There are reasons enough why this has become the norm. For one thing, changing the trajectory of an object speeding around the planet at tens of thousands of miles per hour isn’t easy, especially when it’s relying on a tiny thruster for maneuvering. And oftentimes, a concerning level of risk will drop by one or two orders of magnitude as more data arrives. In the vast majority of cases, maneuvers aren’t necessary.

But mega-constellations like Starlink, which will comprise thousands of satellites when fully operational, complicate our space traffic forecasts and collision avoidance strategies. “We can’t just continue to do business as usual,” Thompson says. “You don’t want to step out of the way of an oncoming car and step into the way of an oncoming bus, so to speak.”
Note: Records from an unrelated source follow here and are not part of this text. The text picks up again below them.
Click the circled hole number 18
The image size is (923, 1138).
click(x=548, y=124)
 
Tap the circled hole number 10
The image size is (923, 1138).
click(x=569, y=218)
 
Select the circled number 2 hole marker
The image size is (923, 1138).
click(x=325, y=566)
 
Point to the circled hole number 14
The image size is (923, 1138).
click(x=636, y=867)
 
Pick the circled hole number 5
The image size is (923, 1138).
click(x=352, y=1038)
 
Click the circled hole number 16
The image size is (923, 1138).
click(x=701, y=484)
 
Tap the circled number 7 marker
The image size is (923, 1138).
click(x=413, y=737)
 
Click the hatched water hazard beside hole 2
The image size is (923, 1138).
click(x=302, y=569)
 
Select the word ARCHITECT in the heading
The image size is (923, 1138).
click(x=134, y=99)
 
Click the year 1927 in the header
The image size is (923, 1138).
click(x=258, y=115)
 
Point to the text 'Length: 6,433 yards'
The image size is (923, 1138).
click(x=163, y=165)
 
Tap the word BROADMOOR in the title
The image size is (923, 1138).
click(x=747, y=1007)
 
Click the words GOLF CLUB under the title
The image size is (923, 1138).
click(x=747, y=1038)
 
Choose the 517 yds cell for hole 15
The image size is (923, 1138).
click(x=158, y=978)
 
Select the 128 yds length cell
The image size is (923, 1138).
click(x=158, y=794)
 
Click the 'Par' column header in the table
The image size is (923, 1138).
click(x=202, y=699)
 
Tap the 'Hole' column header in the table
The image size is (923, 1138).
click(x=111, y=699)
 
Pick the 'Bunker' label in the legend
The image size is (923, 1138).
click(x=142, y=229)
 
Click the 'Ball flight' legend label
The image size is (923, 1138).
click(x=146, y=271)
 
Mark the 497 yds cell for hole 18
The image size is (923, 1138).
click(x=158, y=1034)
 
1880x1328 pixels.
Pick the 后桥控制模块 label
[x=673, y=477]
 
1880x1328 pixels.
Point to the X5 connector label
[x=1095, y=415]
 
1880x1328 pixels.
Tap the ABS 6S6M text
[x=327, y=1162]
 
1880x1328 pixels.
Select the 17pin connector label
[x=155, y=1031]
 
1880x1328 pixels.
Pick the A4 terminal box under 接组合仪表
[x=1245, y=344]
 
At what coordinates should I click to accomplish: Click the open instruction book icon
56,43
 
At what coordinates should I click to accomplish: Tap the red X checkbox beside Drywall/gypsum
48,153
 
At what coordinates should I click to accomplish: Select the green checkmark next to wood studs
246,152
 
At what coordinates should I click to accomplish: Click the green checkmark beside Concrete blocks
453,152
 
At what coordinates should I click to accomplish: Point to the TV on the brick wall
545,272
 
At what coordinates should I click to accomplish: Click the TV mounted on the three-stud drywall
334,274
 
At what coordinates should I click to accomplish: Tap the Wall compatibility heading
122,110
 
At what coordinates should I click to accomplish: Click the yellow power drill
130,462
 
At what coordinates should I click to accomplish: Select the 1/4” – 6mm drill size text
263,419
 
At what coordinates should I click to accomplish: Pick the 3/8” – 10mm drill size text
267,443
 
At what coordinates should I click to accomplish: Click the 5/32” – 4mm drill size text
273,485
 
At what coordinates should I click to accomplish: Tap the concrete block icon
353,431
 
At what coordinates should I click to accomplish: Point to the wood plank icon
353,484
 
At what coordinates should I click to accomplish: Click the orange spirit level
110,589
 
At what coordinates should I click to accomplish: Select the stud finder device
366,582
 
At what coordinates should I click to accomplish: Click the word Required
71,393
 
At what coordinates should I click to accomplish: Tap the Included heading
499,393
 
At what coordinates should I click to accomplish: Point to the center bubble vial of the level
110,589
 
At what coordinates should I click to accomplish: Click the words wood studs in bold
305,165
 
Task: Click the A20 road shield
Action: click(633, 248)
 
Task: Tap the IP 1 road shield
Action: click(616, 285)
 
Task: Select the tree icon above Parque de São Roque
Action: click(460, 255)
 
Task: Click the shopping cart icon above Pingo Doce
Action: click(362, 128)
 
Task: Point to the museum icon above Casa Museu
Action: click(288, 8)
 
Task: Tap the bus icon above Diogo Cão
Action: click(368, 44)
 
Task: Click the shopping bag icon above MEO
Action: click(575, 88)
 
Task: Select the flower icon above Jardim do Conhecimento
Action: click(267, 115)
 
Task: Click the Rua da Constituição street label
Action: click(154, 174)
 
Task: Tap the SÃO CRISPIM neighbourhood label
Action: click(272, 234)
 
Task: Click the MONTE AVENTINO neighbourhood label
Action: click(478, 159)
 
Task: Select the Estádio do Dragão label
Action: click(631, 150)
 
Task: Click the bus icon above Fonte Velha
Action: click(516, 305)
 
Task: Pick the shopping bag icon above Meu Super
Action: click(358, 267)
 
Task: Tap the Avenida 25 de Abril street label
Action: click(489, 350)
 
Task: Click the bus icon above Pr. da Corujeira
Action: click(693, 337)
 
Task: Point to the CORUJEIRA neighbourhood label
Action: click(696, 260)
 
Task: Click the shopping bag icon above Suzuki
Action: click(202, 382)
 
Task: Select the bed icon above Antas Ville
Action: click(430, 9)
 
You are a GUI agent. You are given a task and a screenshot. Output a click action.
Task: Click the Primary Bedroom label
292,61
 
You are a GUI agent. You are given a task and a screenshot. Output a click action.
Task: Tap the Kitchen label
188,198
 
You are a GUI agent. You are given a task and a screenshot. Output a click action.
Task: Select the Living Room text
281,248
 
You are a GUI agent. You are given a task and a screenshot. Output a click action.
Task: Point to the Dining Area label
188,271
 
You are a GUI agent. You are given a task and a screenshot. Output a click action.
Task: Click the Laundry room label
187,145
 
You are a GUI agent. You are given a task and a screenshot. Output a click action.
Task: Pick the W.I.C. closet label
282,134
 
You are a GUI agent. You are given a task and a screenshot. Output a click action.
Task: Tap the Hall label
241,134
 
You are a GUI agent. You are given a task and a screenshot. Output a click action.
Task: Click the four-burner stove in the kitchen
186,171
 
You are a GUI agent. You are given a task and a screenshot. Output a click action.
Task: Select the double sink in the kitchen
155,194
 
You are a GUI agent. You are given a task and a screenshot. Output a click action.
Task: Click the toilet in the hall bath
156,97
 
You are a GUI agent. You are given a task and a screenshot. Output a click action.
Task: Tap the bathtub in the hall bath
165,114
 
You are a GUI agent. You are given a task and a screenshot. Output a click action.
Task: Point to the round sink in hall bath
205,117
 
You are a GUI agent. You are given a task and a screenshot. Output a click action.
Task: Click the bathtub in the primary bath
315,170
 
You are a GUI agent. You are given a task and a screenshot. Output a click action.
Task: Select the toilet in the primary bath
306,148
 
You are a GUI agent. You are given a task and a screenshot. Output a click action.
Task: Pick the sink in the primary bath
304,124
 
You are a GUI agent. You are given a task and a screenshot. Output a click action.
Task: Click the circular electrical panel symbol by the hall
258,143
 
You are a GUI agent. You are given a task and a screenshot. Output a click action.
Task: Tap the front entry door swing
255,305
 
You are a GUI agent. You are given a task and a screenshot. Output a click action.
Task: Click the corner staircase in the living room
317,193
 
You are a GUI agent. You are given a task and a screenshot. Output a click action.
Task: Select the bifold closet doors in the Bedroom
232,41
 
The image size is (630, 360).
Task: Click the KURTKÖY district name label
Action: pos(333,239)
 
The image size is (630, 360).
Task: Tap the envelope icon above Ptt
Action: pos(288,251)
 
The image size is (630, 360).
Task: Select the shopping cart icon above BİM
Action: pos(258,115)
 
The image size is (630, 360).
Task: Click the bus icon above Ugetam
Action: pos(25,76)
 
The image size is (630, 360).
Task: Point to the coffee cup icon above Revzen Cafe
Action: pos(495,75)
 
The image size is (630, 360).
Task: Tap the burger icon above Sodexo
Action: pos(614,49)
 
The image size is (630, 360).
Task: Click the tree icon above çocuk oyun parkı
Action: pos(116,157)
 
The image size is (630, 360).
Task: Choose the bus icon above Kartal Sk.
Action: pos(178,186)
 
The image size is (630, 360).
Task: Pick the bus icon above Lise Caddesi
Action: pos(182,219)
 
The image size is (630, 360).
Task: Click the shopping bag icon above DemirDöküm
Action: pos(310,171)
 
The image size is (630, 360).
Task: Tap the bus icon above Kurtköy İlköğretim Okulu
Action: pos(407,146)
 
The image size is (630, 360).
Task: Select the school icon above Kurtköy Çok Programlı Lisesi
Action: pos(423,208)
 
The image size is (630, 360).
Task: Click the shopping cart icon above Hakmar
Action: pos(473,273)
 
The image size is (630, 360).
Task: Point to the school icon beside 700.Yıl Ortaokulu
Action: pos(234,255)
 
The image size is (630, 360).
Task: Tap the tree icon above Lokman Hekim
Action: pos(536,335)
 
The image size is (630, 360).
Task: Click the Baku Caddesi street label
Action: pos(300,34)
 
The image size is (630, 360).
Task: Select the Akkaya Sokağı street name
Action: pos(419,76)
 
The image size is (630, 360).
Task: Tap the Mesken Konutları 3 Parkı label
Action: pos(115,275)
Technology can play a pivotal role. “The US military has struggled to upgrade its computer systems to improve the accuracy of the warnings and be able to accept different kinds of data,” says Weeden. “Shifting from ’60s-era military hardware to modern hardware will help a lot.” We can also deploy radar systems in more parts of the world—some can even be operated by private companies—to track more objects at once. Many satellite operators (including SpaceX) are trying to pursue autonomous systems that can automatically move satellites to avoid collisions when an alert goes out, though they are still unproven; and like self-driving cars, these systems might be useful only if they are communicating with one another.

Everyone’s a satellite cop 

But the bigger picture of space traffic management also needs a rethink, argue Thompson and his Aerospace Corporation colleague Ted Muelhaupt, the lead author of a recent paper outlining specific recommendations. Satellite operators almost always know their own satellites’ positions, but at the moment they don’t share that data with each other. Each must follow its own country’s laws on what altitude satellites are allowed to operate at, where they can travel, who should take what action should a threat of collision arise, how to dispose of dead satellites, and so forth—but there is no way to resolve problems if those regulations conflict with another country’s. An intergovernmental space traffic body could be very useful, but how would such a body actually police traffic and back up its regulations with punitive measures? We can’t just hand out tickets for anyone who violates the rules. There’d be no bite behind the bark.

So if the stick won’t work, you have to go with the carrot. “If a central agency could provide a service that lets people get mutual benefits, that will get people to join on their own,” Muelhaupt says. “It’s like a standard—if you get enough people to adopt the standard, the standard becomes enforceable on its own through the market. Satellite operators will voluntarily comply.”

Even if they resent being told what to do, operators will get on board because they all agree on one thing: satellite collisions are bad for business, and bad for space. Ultimately this means that protecting one’s own assets means protecting others’ as well. Conflicts are sure to emerge when we start debating which countries and which businesses ought to move out of the way for others. But those spats are far preferable to the alternative, in which Earth’s orbit becomes so littered with debris from shattered orbiters that no one can safely use it.